If you haven’t already, I urge you to consider incorporating more native plants into your landscape. I think you will be amazed at your options. You’ll get to spend more time actually enjoying your plants rather than “taking care” of them, and you’ll enjoy watching the wildlife flock to your gardens just as much as the wildlife will be enjoying the natural habitats you have brought in for them. I’m going to leave you with those thoughts and a list of a few of my favorites (other than the ones mentioned above) that I hope may become yours as well.


(Goldenball leadtree….isn’t this the coolest?)

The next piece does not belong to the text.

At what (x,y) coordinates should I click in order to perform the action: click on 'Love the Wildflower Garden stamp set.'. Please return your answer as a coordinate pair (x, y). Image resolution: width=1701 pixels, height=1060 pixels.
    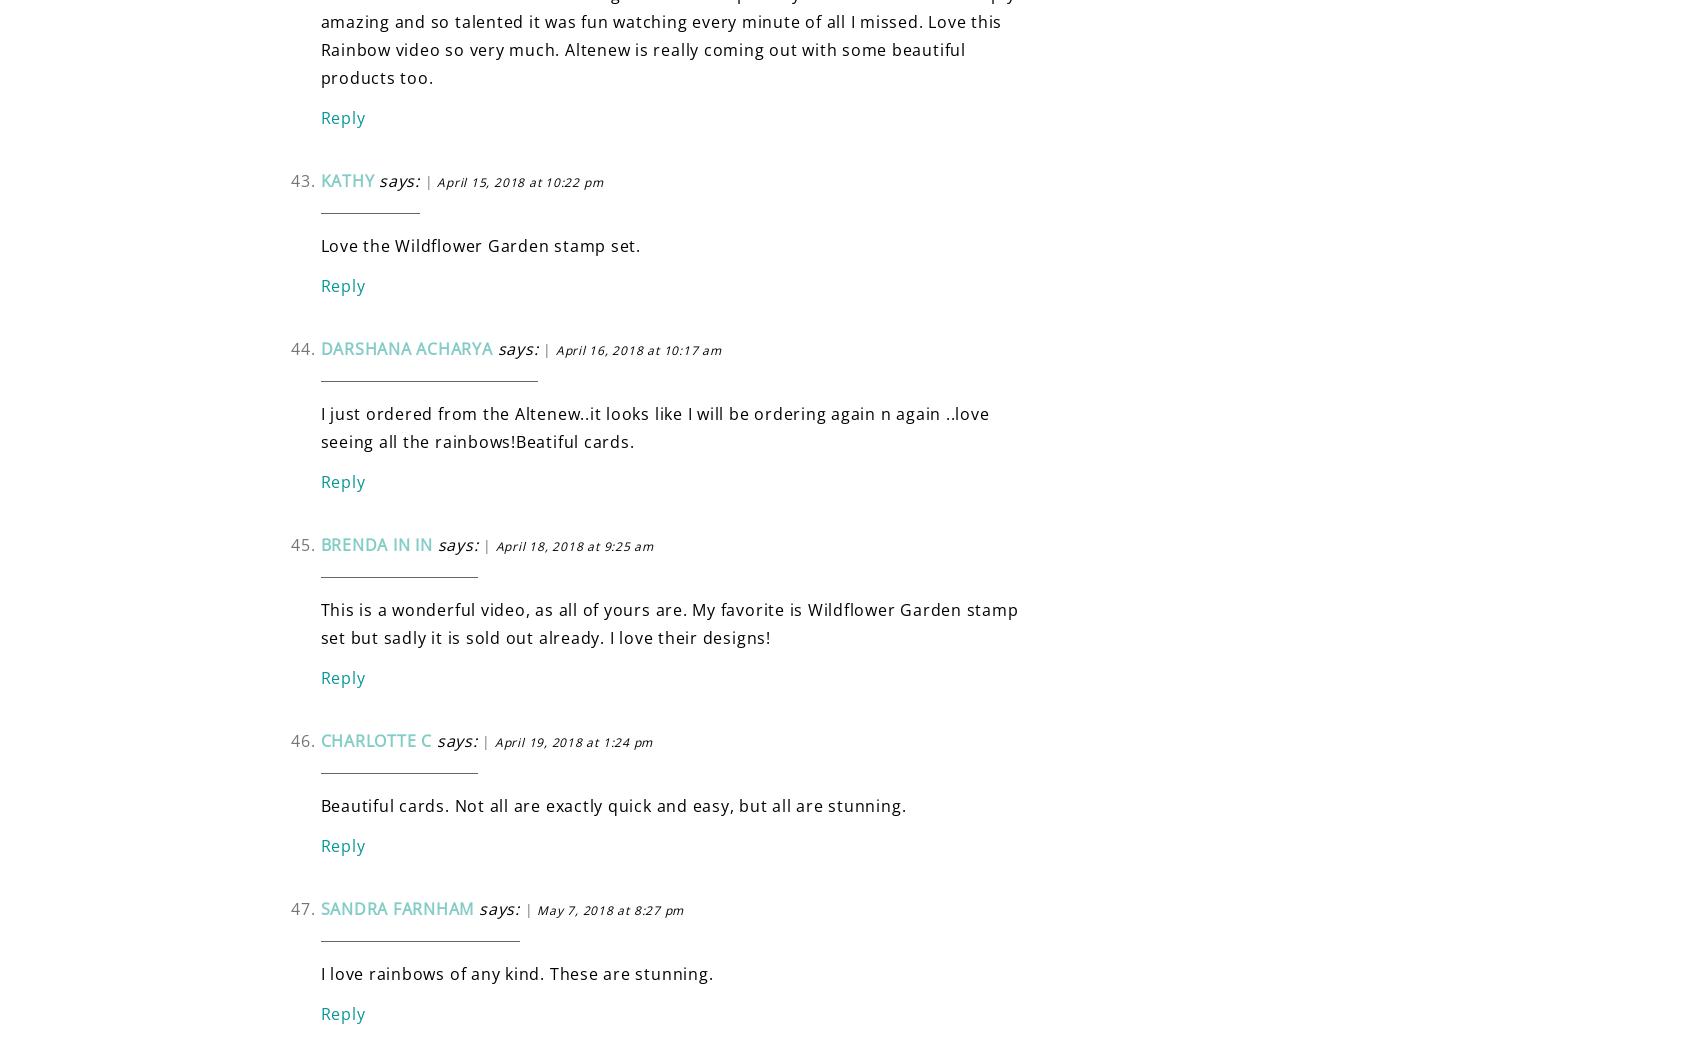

-Desert Willow (Chilopsis linearis) – orchid-like clusters of flowers May-June, 10-25 ft, deciduous

-Goldenball leadtree (Leucaena retusa) – little, funky and fuzzy, yellow flower balls April-October, 15-25 ft., deciduous

-Prairie Flameleaf Sumac (Rhus lanceolata) – spring white blossoms, fall gorgeous red color, 10-30 ft. deciduous


(American Beautyberry….oh my, I just can’t stand it, so gorgeous!)


-Flame Anisacanthus (Anisacanthus quadrifidus var. wrightii) – Tubular orange flowers April – December, sun/part shade, hummingbird attractor, Crimson Patch butterfly host/nectar plant, 3-5 ft.

-American Beautyberry (Callicarpa Americana) – The most gorgeous clusters of purple/magenta berries in clumps all up and down each branch from August-November, 3-6 ft., adaptable to full shade or full sun.

-Turk’s Cap (Malvaviscus drummondii) – Another adaptable to full sun or full shade, 2-6 ft. brilliant red flowers shaped like little fez hats bloom spring through fall.


(Milkweed, all varieities, what can I say? Plant more!)


-Butterfly Weed (Asclepias tuberosa) – Blooms clusters of orange/red flowers spring through fall, 1-3 ft. full sun/partial shade.

-Winecup (Callirhoe involucrata) – Purple/magenta flowers spring through summer, 1ft. high, 3 ft. wide, full sun/partial shade.

Lemon Mint/Horse Mint (Monarda citriodora) – Flowers pink/purple spikes in summertime, 1-2 ft. tall, full sun/partial shade.